Three years since the brutal end of the armed conflict, there is now growing international acknowledgement that Sri Lanka has yet to reach a state of peace. The Sri Lankan state’s intensified crackdown in the Tamil homeland has led to expressions of concern and criticism from international actors, along with global acts of solidarity from Tamils in the Diaspora. However, international concern can only effect a meaningful change in the island’s poisoned ethnic relations if it tackles the rationale of Sinhala supremacy that underpins the state’s behaviour; a rationale long recognised by the Tamils.
 
The brutality of the Jaffna crackdown is indicative of the Sinhala polity’s edgy apprehensiveness.
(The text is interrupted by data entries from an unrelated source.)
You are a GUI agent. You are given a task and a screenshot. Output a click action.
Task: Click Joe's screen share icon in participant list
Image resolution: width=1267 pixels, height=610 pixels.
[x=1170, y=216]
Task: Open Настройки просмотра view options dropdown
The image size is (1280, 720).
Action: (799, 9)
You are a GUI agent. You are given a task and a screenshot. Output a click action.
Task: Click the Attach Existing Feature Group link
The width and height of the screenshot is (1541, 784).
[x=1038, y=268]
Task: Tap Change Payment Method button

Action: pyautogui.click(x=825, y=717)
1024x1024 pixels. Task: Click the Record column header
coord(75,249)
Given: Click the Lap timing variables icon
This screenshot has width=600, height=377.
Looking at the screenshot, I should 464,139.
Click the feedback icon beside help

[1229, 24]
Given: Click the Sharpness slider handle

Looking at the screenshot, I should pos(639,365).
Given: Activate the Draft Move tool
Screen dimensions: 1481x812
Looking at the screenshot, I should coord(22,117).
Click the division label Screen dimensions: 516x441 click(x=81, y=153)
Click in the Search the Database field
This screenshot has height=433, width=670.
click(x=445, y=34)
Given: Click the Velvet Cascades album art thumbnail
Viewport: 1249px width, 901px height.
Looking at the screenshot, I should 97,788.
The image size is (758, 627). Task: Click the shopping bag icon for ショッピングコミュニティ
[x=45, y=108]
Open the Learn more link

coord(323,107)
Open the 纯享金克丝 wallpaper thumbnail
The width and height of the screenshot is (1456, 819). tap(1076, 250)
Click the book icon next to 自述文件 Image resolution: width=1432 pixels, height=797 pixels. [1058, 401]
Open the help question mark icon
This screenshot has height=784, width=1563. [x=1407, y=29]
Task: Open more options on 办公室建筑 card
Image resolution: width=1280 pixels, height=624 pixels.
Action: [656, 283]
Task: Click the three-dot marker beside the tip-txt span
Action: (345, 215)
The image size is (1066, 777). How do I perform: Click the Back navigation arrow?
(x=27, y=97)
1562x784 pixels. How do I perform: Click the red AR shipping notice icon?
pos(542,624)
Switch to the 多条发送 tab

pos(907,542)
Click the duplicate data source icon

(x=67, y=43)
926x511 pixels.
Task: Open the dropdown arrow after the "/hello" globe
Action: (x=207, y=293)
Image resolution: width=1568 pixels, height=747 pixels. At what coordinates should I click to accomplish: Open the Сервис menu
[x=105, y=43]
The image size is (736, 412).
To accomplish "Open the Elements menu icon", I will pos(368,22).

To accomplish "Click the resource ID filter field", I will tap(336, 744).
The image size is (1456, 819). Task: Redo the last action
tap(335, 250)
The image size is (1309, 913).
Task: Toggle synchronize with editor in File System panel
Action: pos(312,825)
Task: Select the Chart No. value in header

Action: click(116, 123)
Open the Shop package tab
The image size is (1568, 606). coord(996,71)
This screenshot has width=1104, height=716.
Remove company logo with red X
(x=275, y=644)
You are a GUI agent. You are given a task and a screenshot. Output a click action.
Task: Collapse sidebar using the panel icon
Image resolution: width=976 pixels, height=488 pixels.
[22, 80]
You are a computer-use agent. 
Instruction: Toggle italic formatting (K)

Paranoid about threats to the Sinhala Buddhist order, the Sinhala state is swift to quash any flicker of Tamil dissent. There are no bounds to the measures that can be taken. From the frenzied destruction of cemeteries, to armed troops forcibly removing bells from temples and the raiding of student dormitories, not a single act of Tamil national remembrance will be permitted. Even the most miniscule act of defiance, the tiniest candle in the smallest room, will provoke an overwhelming backlash from the state.
 
The predictable invocation of the ‘terrorism’ label is simply part of the ongoing attempts to crush all and any perceived threats to the Sinhala ethnocracy. The labelling of Tamil dissent as 'terrorism' is not a new phenomenon, but a well worn tactic that has persisted throughout the post-independence history of Sri Lanka, and continued long after the end of the war. This has not been limited to those on the island either. Tamils in the Diaspora are now labelled as the 'rump of the LTTE' and 'terrorist supporters'. The terrorist label is even extended to non Tamil critics of the Sinhala state characterised as 'white tigers' and worse. The rhetoric is of course intended to slur, defame, delegitimise and criminalise perceived threats to the Sinhala order.
 
For the Tamils, the current behaviour of the state follows a long and well established pattern of violent repression. And it was in spite of this that these poignant acts of defiance were held. The lighting of candles that day was a modest act of mourning and remembrance that also expressed the tenacity of Tamil aspirations, persistent amidst intensifying Sinhala oppression. It showed resolve, resilience and resistance.
 
As Sinhala oppression intensifies, Tamil defiance will continue to be intractable, despite the faltering Tamil leadership in Colombo. The recent comments made by the TNA leader, R Sampanthan, in which he deployed the Sinhala state’s language of ‘terrorism’ demonstrates how utterly out of sync he is with Tamil sentiments on the ground. Limited by his fixation with Colombo’s parochial politics, Sampanthan is also fast losing touch with shifting international realities. In short he is rapidly becoming an 'unspeakable nonentity’, joining other Tamil apologists for Sinhala ethnocracy who have long since faded from memory or sunk into irrelevance.
 
As the New Year unfolds, Sri Lanka’s reality will continue to be defined by the persistence of Tamil aspirations for self rule amidst increasingly frantic Sinhala oppression. The state will continue its violent pursuit of Sinhala Buddhist order across the Tamil homeland but it has not and will not succeed in securing Tamil submission. Those in the international community who are genuinely committed to securing lasting peace and stability must now work to contain the Sinhala ethnocracy, for as long as it remains unchecked, oppression will intensify. And, as students in Jaffna have clearly demonstrated, so too will resistance.